Navigation Links
Cis-Reporting System Monitors Intracellular Calcium Mobilization

New PathDetect reporting system for studying NFAT activation

Li Xu Matthew Hsu Mary Buchanan Chao-Feng Zheng

Stratagenes new PathDetect cis-reporter plasmid, the pNFAT-Luc reporter plasmid, is designed for studying the activation of the nuclear factor of activated T-cell (NFAT) transcription factors. These interesting proteins, which play an essential role in inducible gene expression during immune responses, are activated by stimuli that increase free calcium levels in the cytoplasm. NFAT transcription factors are studied intensively as potential targets for newer and safer immunosuppressive drugs and for assessing cellular signal transduction pathways that are responsive to calcium mobilization.

Proteins that comprise the family of transcription factors known as nuclear factor of activated T cells play an essential role in inducible gene expression during immune responses. Although first identified in T cells, these proteins have also been detected in many other tissues and cell types. NFAT transcription factors are regulated by calcineurin, a calcium/calmodulin-dependent phosphatase. NFAT proteins, as substrates for calcineurin, mediate the effects of cyclosporin A (CsA) and FK506, two immunosuppresive drugs that revolutionized transplant surgery in 1983.1

Members of the NFAT family are divided according to primary structure homology into four subgroups: NFAT1 (1A, 1B, and 1C), NFAT2 (NFATc.a and NFATc.b), NFAT3, and NFAT4 (4a, 4b, 4c, and NFATx). NFAT proteins vary in size from NFAT4a (708 amino acid residues) to NFATx (1075 amino acid residues). Two major regions of homology exist among these subgroups: the DNA-binding domain (dbd) and the NFAT homology region (NHR). The dbd is positioned within amino acid residues ~400 and ~700 in the known isoforms of NFAT and shows some similarity to the dbd o f Rel-family transcription factors.1 The NHR is about 300 amino acid residues in length and is located N-terminal to the dbd. Although the dbd sequences of different isoforms of NFAT proteins have distinct affinities, they bind to a consensus sequence of T(A)GGAAAAT(A/C).1,2 This site is present in many genes involved in immune responses, including interleukin-2 (IL-2), IL-4, IL-5, granular macrophage colony-stimulating factor (GM-CSF), IFN-g, and IL-13. In many cases, for DNA binding and transactivation, NFAT proteins cooperate with AP-1, which binds c-Jun/fos dimers. Complexes formed from cooperative binding of NFAT proteins, AP-1, and DNA are significantly more stable than complexes of NFAT and DNA alone.3,4

In resting cells, NFAT proteins are phosphorylated and reside in the cytoplasm. Stimuli that increase calcium mobilization result in the activation of NFAT proteins. The rapid dephosphorylation and translocation of NFAT proteins to the nucleus characterize activation; upon translocation, the dephosphorylated proteins show higher affinity for DNA. CsA or FK506 can block each step in the activation of NFAT proteins. Therefore, NFAT activation follows precisely the activation of calcineurin by increased free calcium levels in the cytoplasm.5,6 Researchers from diverse fields are interested in the NFAT family of transcription factors, which are potential targets for newer and safer immunosuppressive drugs.1 In addition, the activation of NFAT proteins involves various cellular signal transduction pathways, including calcium mobilization and MAP kinase pathways linked to T-cell receptors and Ras.1 To assist researchers probing the activity of NFAT proteins, Stratagene has developed a new PathDetect cis-reporter plasmid, the pNFAT-Luc reporter plasmid, containing the NFAT binding site from the human IL-2 gene.2,7-9 The NFAT cis-rep orting system includes the transfection-ready pNFAT-Luc reporter plasmid and the pCIS-CK negative control plasmid.

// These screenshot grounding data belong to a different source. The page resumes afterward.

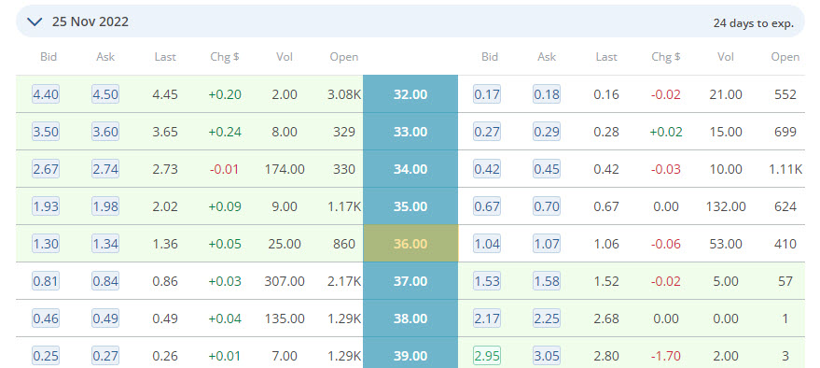This screenshot has height=368, width=820.
Task: Click put bid 1.53 at strike 37.00
Action: (x=487, y=282)
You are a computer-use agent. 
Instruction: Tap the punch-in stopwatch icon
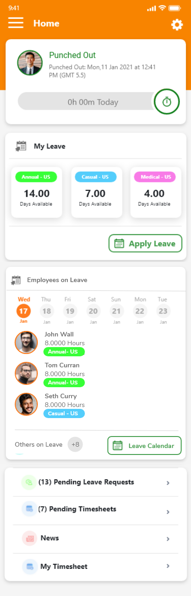(167, 101)
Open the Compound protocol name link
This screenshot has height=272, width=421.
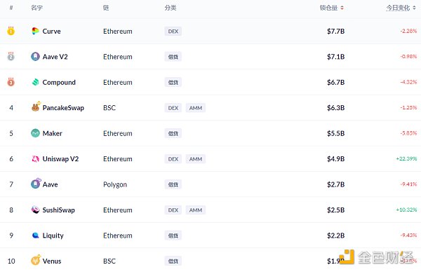coord(59,82)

Construction of the pNFAT-Luc Plasmid


The backbone of the 5749-base-pair pNFAT-Luc plasmid (Figure 1) is the pFR-Luc reporter plasmid of the PathDetect trans-reporting system. To this backbone, we replaced the GAL4 binding element with four direct repeats of the NFAT binding sequence (286 to 257) from the IL-2 gene promoter, the most studied and widely used NFAT binding sequence.1,2,10,11 In addition to a polyadenylation signal downstream of the luciferase gene, the pNFAT-Luc plasmid contains another polyadenylation signal in front of the NFAT binding sites and TATA box. This design minimizes transcription read through from upstream sequences and background luciferase expression. For all reporter plasmids of the PathDetect cis-reporting systems, activation of the luciferase gene indicates interaction of uncharacterized gene products, extracellular stimuli, growth factors, or drug candidates with specific enhancer elements. When a plasmid expressing the gene of interest is cotransfected into mammalian cells along with a cis-reporter plasmid, luciferase activity indicates transcription activation.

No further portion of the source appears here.